In the test, we will randomly generate 10k to 100k values and write them to the database using both the default and our custom repository. Each entry's ID will be created based on its position in the list. This approach simulates a scenario of an ID conflict to initiate the row update:

private long testExecutionTime() {
        List<Student> students = generateStudentList(random.nextInt(10_000, 100_000));

        long upsertSavingMillis = saveUsingUpsert(students);
        long repoSavingMillis = saveUsingRepository(students);

        Assertions.assertThat(upsertSavingMillis).isLessThan(repoSavingMillis);

        long rate = repoSavingMillis / upsertSavingMillis;
        System.out.printf("Upsert is %d times faster\n", rate);

        return rate;
    }

Let's repeat this operation several times to measure the average performance:

@Test
    void shouldFindExecutionSpeedForUpsertAndRepoSaving() {
        List<Long> testResults = new LinkedList<>();
        for (int i = 1; i <= 5; i++) {
            System.out.println("____________Run #" + i + "______________");
            testResults.add(testExecutionTime());
            System.out.println("____________Run #" + i + "______________\n");
        }

        int average = (int) testResults.stream().mapToDouble(value -> value).average().orElseThrow();
        System.out.printf("Upsert is %d times faster on average\n", average);
    }

Let’s see the results:

____________Run #5______________
Saving using upsert:
	Time: 322 ms
	Students Processed: 17459
Saving using repository:
	Time: 11625 ms
	Students Processed: 17459
Upsert is 36 times faster
____________Run #5______________

Upsert is 33 times faster on average

As a result, on average, the upsert script delivers performance that is 33 times better, clearly making it a preferable choice over the standard JPA method.

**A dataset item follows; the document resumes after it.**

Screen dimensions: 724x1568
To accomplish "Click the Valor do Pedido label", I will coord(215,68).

Pros and Cons of the Upsert Approach

Of course, this approach has its drawbacks. The script will not work with nested entities and is only suitable for flat structures. However, if you are certain that you have exactly the same data format to save, there is no reason not to utilize the more efficient upsert.

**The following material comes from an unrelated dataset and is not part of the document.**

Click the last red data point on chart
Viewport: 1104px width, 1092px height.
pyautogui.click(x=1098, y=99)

Below are the pros and cons of this approach compared to JPA:

Pros:

Incredible performance
Capability to generate a script for any entity

Cons:

Limited to flat structures
Exclusive to PostgreSQL

Conclusion

Utilizing a database's specific features and tricks often leads to enhanced performance. It is typically more advantageous to embrace these features rather than avoid them for solution universality. Implementing a straightforward solution can significantly boost performance and elevate your database experience.

The complete code is available on my GitHub page.